9) Semi-automated method using Sequenza™ racks

The steps of the method are the same as for the manual method, except that steps 1 and 2 are probably best done in the reverse order. The slides can be inserted in the Sequenza racks after the antigen retrieval step and the endogenous peroxide blocking done in the racks. The rinsing steps are for 5 minutes each and are done with PBS containing 0.05% Tween 20. This is a detergent which helps the buffer to run smoothly down the slide. The space at the top between the slide and coverplate is filled with the buffer (from a wash-bottle) and will take 3 to 5 minutes to run through. Ensure visually that all the buffer has run through before applying the antibody solution to avoid diluting it.

Each antibody step will require 100 µl of diluted antibody per slide.
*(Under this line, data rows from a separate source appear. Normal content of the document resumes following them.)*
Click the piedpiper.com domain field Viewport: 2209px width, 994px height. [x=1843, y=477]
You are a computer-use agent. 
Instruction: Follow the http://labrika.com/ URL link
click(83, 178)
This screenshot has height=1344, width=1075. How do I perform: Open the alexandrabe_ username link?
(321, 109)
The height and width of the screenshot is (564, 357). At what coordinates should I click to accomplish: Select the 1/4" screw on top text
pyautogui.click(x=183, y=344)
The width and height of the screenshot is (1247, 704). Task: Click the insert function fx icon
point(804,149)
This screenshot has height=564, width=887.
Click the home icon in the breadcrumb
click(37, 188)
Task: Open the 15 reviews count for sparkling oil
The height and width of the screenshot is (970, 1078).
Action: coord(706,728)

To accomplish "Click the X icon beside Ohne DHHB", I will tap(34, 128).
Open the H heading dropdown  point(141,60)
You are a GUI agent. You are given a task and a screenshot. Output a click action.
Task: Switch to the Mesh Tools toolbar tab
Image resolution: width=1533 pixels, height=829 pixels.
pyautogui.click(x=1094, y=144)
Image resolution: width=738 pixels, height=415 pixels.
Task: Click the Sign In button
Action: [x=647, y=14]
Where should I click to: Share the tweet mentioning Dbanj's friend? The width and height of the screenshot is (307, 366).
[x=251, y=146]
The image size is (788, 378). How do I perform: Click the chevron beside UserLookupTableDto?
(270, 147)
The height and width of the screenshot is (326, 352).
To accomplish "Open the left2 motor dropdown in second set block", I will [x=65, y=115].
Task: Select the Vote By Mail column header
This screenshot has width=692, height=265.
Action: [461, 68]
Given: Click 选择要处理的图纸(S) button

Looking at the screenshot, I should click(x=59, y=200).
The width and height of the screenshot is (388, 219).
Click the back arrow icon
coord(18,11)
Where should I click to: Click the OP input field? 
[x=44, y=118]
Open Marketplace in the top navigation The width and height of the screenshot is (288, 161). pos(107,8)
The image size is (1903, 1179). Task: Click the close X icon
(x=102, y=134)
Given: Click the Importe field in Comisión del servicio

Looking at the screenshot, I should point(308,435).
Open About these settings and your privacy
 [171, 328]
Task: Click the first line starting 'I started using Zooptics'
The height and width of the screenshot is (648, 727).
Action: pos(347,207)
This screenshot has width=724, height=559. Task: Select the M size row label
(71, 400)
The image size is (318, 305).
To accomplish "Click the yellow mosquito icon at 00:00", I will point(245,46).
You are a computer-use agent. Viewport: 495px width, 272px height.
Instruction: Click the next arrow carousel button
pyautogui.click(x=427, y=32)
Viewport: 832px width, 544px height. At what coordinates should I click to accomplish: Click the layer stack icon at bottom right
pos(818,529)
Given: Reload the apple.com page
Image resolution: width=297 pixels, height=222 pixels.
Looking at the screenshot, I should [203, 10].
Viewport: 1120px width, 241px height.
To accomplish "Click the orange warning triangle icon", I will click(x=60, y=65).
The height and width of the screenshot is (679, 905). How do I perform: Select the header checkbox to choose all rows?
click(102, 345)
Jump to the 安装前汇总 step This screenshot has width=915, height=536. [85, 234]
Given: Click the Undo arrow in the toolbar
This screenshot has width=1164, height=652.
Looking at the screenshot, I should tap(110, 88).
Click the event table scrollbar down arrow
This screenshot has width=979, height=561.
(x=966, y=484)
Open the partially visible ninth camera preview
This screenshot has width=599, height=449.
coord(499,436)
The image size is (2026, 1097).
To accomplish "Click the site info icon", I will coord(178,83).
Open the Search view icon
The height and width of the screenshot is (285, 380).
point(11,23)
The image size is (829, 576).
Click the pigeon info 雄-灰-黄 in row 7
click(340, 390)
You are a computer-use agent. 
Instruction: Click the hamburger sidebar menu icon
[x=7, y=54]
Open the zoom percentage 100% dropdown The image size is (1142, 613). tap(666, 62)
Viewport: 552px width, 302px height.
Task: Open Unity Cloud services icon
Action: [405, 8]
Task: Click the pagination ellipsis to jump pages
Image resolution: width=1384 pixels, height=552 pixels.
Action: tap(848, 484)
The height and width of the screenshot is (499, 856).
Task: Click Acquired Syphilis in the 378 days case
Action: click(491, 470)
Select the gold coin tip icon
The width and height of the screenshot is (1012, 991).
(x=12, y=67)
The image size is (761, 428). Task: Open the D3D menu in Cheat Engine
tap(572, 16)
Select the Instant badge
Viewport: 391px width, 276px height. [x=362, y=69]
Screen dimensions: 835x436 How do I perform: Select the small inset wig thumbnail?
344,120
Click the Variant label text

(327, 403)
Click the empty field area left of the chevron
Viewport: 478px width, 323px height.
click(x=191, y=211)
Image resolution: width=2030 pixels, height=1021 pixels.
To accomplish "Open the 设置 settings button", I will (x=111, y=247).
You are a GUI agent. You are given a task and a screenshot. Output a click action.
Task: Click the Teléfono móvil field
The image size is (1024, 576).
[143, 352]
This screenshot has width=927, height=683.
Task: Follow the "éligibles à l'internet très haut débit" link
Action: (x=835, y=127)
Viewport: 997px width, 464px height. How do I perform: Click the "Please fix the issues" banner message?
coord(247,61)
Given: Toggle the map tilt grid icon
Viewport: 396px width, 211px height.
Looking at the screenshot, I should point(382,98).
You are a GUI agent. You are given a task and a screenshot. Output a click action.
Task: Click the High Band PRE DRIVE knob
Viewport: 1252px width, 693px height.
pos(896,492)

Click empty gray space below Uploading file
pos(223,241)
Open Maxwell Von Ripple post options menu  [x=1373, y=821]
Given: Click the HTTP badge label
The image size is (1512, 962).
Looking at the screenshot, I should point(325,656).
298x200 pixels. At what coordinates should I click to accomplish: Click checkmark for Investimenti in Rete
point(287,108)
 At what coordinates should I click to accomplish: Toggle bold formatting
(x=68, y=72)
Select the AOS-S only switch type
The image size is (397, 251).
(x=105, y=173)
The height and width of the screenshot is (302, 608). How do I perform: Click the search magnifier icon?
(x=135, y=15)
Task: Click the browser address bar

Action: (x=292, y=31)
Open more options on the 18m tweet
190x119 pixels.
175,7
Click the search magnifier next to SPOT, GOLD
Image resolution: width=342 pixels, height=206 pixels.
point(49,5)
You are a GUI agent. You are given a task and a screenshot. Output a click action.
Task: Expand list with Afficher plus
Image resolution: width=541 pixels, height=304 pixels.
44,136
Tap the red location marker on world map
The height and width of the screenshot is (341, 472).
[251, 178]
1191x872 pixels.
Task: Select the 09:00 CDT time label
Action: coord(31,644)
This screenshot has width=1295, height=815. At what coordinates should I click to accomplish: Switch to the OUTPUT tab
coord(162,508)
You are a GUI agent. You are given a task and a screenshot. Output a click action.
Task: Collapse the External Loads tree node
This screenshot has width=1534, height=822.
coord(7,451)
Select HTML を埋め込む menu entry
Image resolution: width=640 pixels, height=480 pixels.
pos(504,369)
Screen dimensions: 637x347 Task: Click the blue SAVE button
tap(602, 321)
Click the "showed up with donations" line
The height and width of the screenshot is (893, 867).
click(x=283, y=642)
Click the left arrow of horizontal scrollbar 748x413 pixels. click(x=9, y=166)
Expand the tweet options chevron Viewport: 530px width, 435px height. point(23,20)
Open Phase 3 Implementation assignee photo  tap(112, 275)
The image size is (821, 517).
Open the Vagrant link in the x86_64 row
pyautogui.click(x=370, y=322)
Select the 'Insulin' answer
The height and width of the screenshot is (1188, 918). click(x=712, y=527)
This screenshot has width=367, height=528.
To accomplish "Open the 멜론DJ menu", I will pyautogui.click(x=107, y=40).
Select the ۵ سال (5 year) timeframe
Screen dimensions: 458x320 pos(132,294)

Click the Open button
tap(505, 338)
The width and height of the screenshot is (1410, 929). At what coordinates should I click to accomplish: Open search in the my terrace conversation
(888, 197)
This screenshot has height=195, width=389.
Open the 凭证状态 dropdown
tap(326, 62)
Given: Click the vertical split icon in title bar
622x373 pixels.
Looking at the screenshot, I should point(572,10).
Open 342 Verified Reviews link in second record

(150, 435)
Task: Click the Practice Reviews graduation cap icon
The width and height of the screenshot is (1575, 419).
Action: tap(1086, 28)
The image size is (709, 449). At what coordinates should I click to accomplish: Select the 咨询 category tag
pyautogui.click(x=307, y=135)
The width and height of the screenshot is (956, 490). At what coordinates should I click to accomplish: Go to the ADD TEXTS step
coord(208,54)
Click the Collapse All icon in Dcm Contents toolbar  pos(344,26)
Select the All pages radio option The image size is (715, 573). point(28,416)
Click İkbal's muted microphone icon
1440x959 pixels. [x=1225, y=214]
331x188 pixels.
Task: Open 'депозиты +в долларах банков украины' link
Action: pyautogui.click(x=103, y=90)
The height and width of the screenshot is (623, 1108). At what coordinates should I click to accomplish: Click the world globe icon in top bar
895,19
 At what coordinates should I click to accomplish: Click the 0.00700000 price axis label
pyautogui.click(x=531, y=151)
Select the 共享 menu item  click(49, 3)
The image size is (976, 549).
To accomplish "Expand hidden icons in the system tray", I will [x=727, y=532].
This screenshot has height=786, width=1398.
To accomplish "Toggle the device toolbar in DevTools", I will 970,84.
The peroxidase development and nuclear stain (use Mayer’s Haemalum, which does not need differentiation) can be done on the Sequenza racks, once the appropriate time of incubation has been standardised. Dispose of the waste solutions in the racks in the same way as the used DAB solution from the manual method.

After this stage, remove the slide/coverplate combination from the rack, separate the two under the surface of water in a dish, place in a slide rack and dehydrate, clear and mount as usual.

If the coverplates become discoloured with DAB, place them in water with added bleach (sodium hypochlorite) overnight. Take care not to let the smooth surface of the coverplates become scratched. Rinse them in distilled or deionised water and place them individually to dry before replacing them in their storage box.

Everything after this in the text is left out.